Within weeks, those words took on prophetic urgency. The long-rumored ties between the highest levels of Mexico’s government and the cartels that U.S. Drug Enforcement Administration chief Thomas Constantine says supply three-fourths of the cocaine sold in America became all too clear.

These ties are emerging in evidence supporting the arrests of two seemingly untouchable figures--the former chief narcotics investigator and the brother of the former president, both suspected of having direct links with the cartels. That evidence has opened a window onto what is known here as “narco-politics”--the collusion, based on converging financial interests, of the drug gangs and the very top of the Mexican power structure, including Zedillo’s own ruling party.

Alarmed, the president decided that the cartels’ infiltration of the government was a critical national security issue. He called in his attorney general, Antonio Lozano--the first member of the opposition to hold a Cabinet position--and gave him free rein to crack down on corruption and end official impunity.
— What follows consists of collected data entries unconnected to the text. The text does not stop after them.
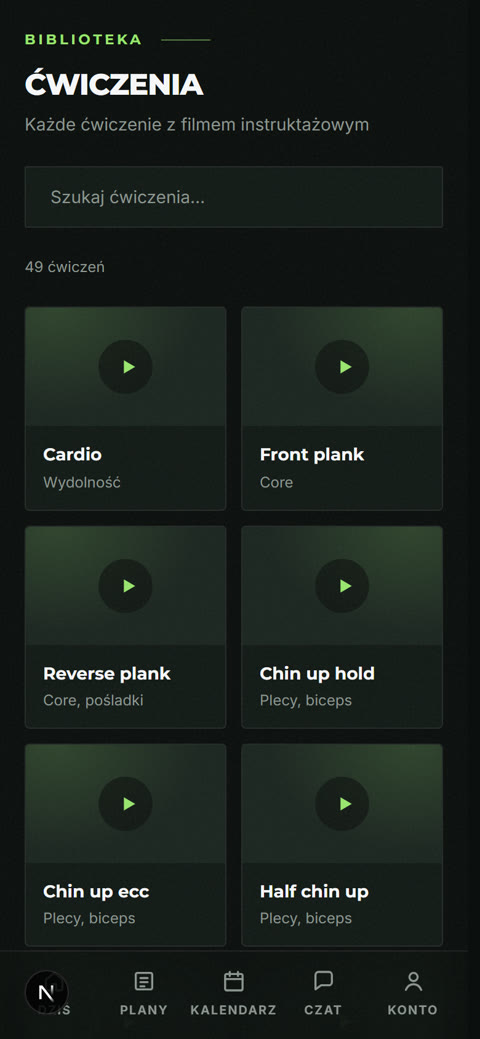Switch to the KALENDARZ tab label
Image resolution: width=480 pixels, height=1039 pixels.
click(x=233, y=1011)
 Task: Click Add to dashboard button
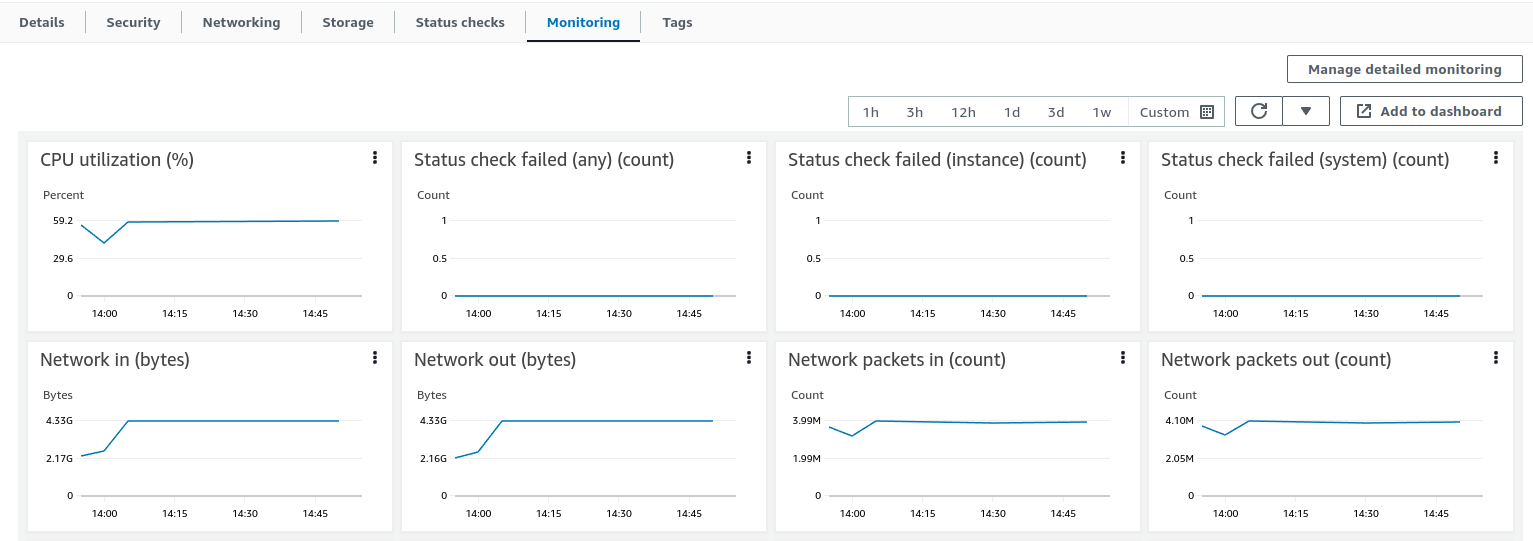pyautogui.click(x=1431, y=111)
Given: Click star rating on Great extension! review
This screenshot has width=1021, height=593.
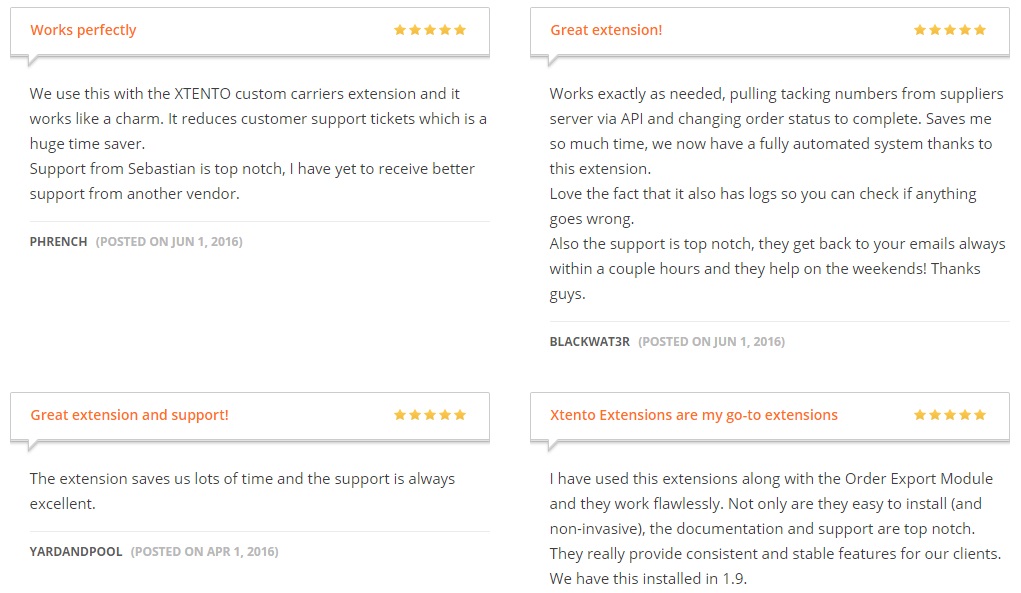Looking at the screenshot, I should [949, 30].
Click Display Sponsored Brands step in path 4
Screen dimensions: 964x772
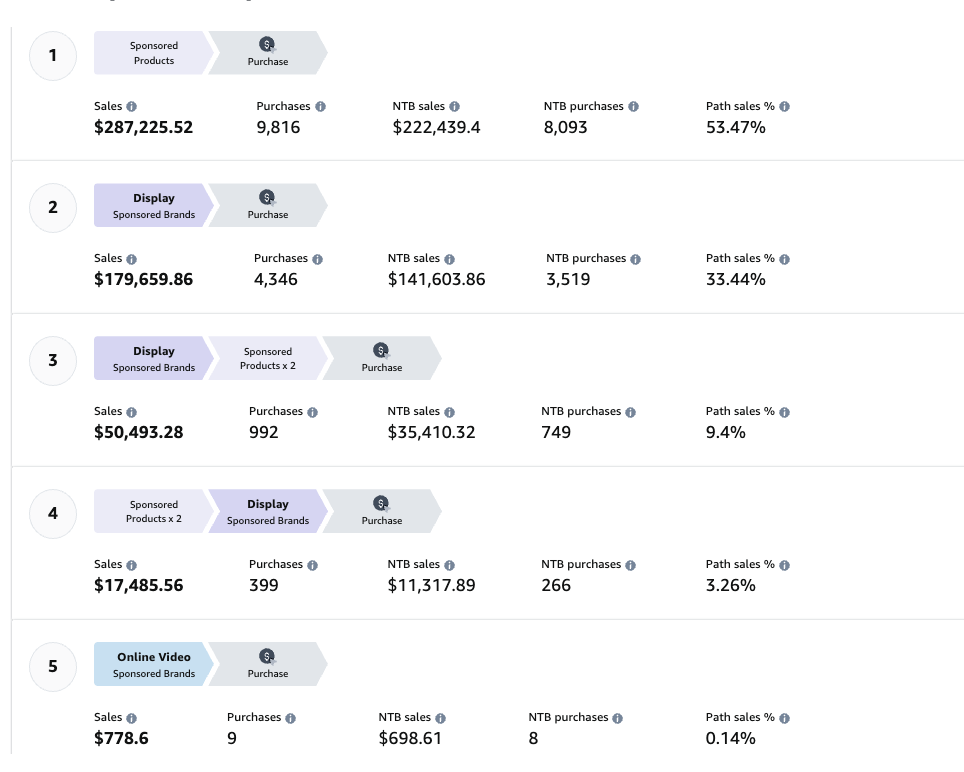click(x=267, y=512)
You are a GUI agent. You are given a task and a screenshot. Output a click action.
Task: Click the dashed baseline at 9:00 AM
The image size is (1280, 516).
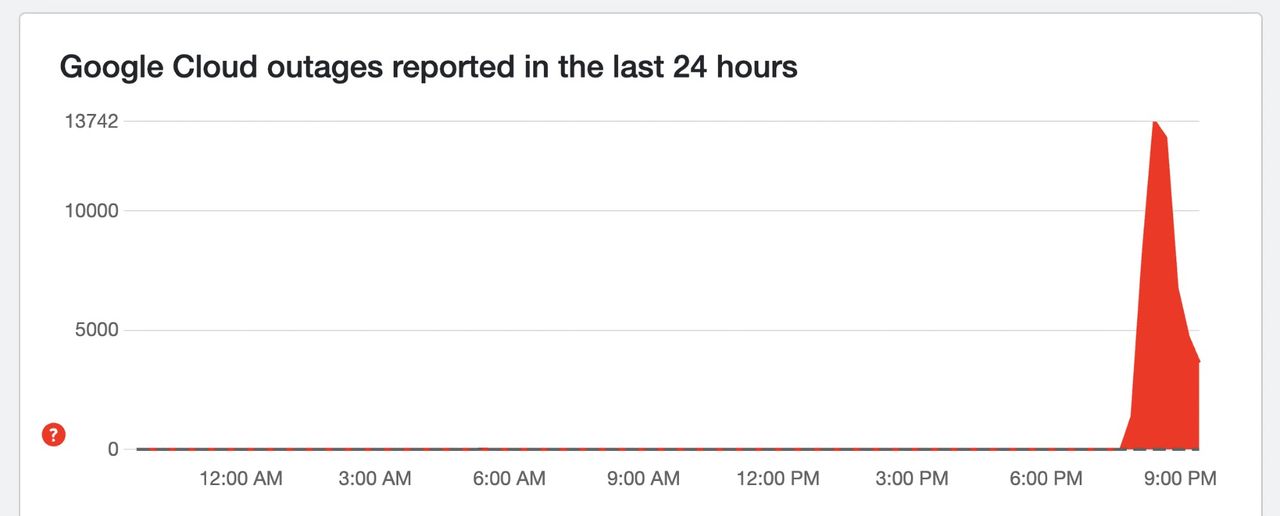[x=643, y=449]
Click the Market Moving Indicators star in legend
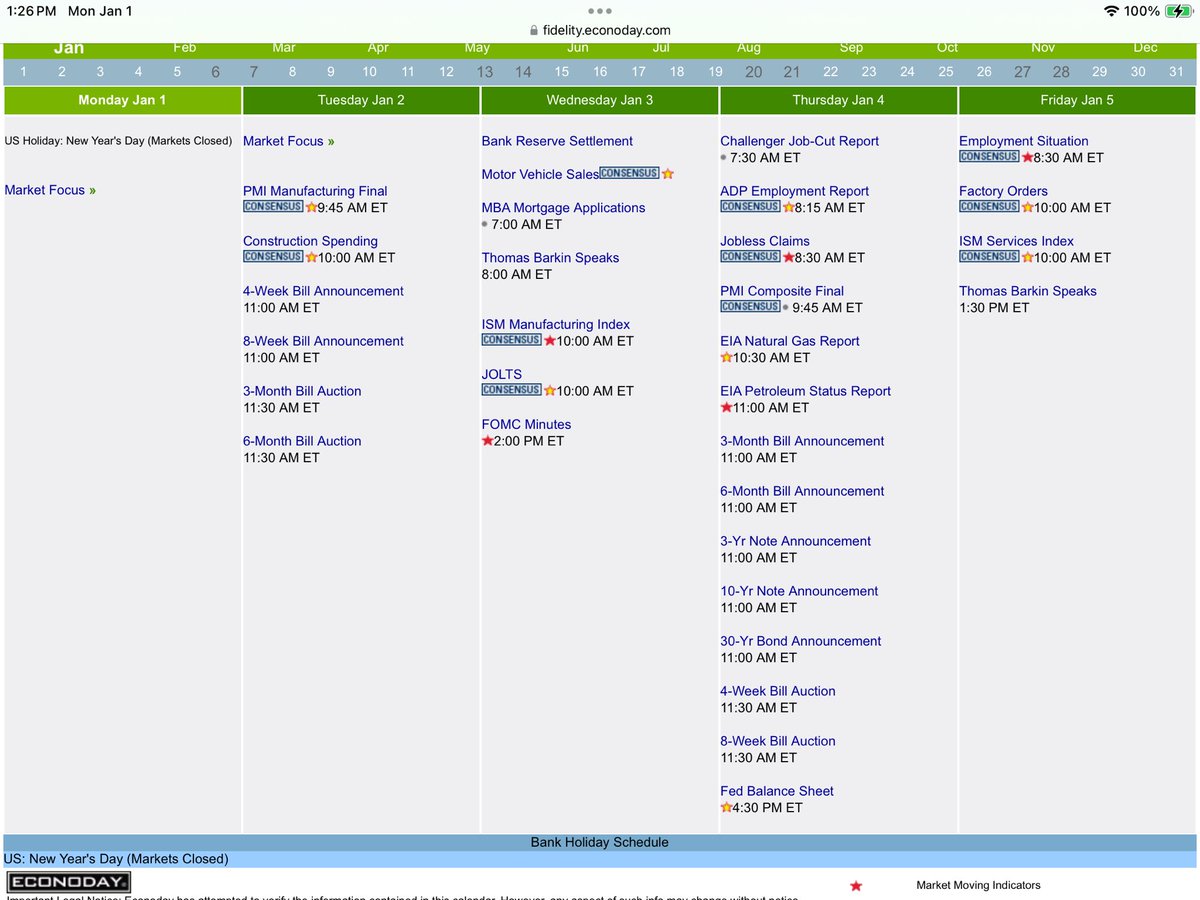Viewport: 1200px width, 900px height. point(855,885)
The result: Police broke decades of tradition and arrested Raul Salinas de Gortari, elder brother of Zedillo’s predecessor, and charged him with ordering the assassination of the ruling party’s No. 2 man last year. They also opened an investigation into ties between Raul Salinas and Mexico’s cartels.

Mounting Evidence

One week later, prosecutors charged Mario Ruiz Massieu, a former deputy attorney general whom former President Carlos Salinas de Gortari had appointed as Mexico’s counter-narcotics chief, with covering up Raul Salinas’ alleged role in last year’s murder of the ruling party’s secretary general--Ruiz Massieu’s own brother. Both accused men have denied the charges, Raul Salinas through his lawyer and Ruiz Massieu at an extradition hearing in New Jersey on Wednesday.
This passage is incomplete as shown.